Une visite au musée de la P. J., ou une série d'armes sans numéro de série, d'origine ou modifiée, sont présentée!

 

 

 

 

 

Démystification, non le P90 n'est pas l'arme absolue diabolisée par une certaine presse!!


Pour terminer par une visite au musée de la P. J., où une série d'armes sans numéro de série, d'origine ou modifiées, sont présentées. Ceci soulignant, une fois encore, par défaut, que le marché noir dispose de moyens et d'une logique indépendante du marché légal. C'est dommage, le journaliste loupe sa cible initiale qui était le trafic international d'armes, mais ne lui jetons pas la pierre. Il doit être compliqué avec des moyens limités de poursuivre ce type de reportage. Il aurait pu aussi poursuivre dans le sens de son affirmation de départ, à savoir que le marché noir et le marché légal, lorsqu'ils ont la même origine, se scindent très tôt et n'ont ensuite plus rien de commun. Il aurait pu freiner le GRIP, qui une fois de plus donne dans les allégations hostiles aux droits des détenteurs légaux armes et fait sa publicité pour ses publications à l'oeil et à une heure de grande écoute.
 

Si on tient pour vrai l'affirmation du départ: toutes les armes sont légales! Comment comprendre l'affluence sur le marché noir?

 

 

 

 

 

Des P90 au mains de truand! Ou se procurent ils les munitions?

 


Voilà ce que j'avais écrit quelques jours après avoir visionné le reportage de Marc Preyat.

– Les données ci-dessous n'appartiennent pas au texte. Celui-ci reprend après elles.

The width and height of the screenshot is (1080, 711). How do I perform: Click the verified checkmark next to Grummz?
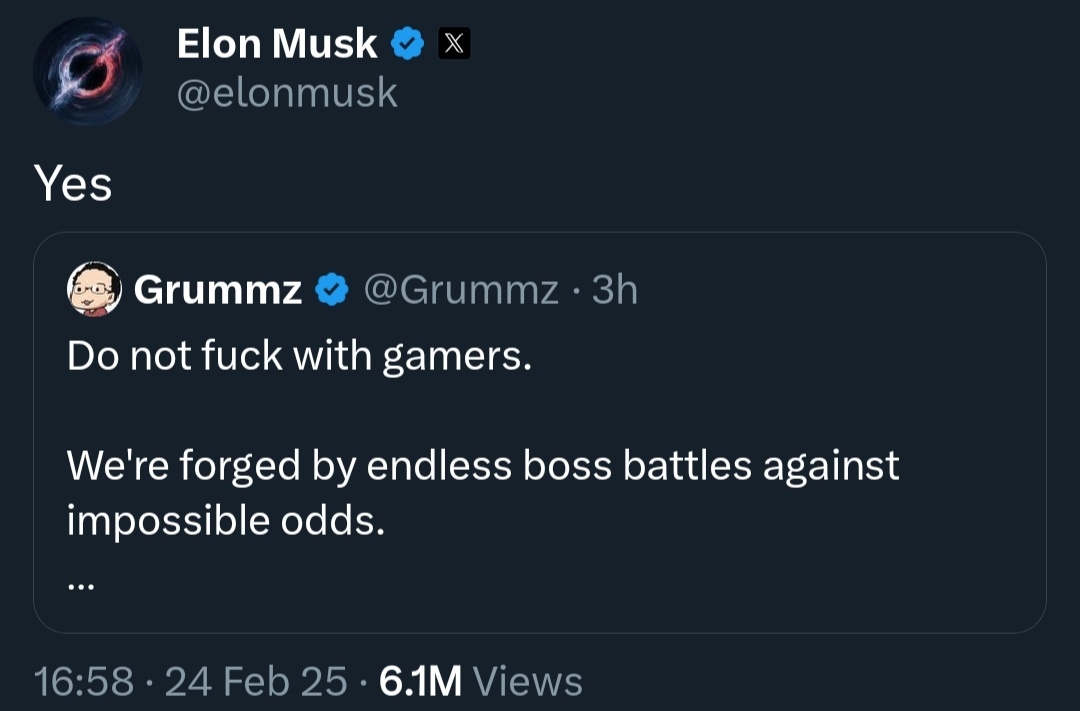(333, 290)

N'étant pas satisfait des réponses trouvées à propos de la problématique de la production légale qui se retrouvait sur le marché illégal, je m'étais abstenu de publier cet article. En effet, si l’on tient pour vraie l'affirmation selon laquelle « toutes les armes sont légales au départ! », comment comprendre l'affluence sur le marché noir? Et surtout comment ramener cette affluence à l'échelle de l'amateur d'arme civil? Pendant ces quelques semaines, j'ai développé cette réflexion et c'est elle que je vous livre dans l'article suivant du blanc au noir!
 

 

Eric Blondieau, administrateur. pour la DAAA-AVWL

 

Les images utilisées ici sont extraites du reportage de Marc Preyat diffusé dans l'émission "ACTUEL" sur la RTBF en novembre 2004. Ces images ne sont utilisées que pour expliquer l'origine de cette analyse et inciter les gens n'ayant pas vus le reportage à ce le procurer. Cela n'implique nullement que les personnes visibles sur ces images aient collaborés à la rédaction du présent article.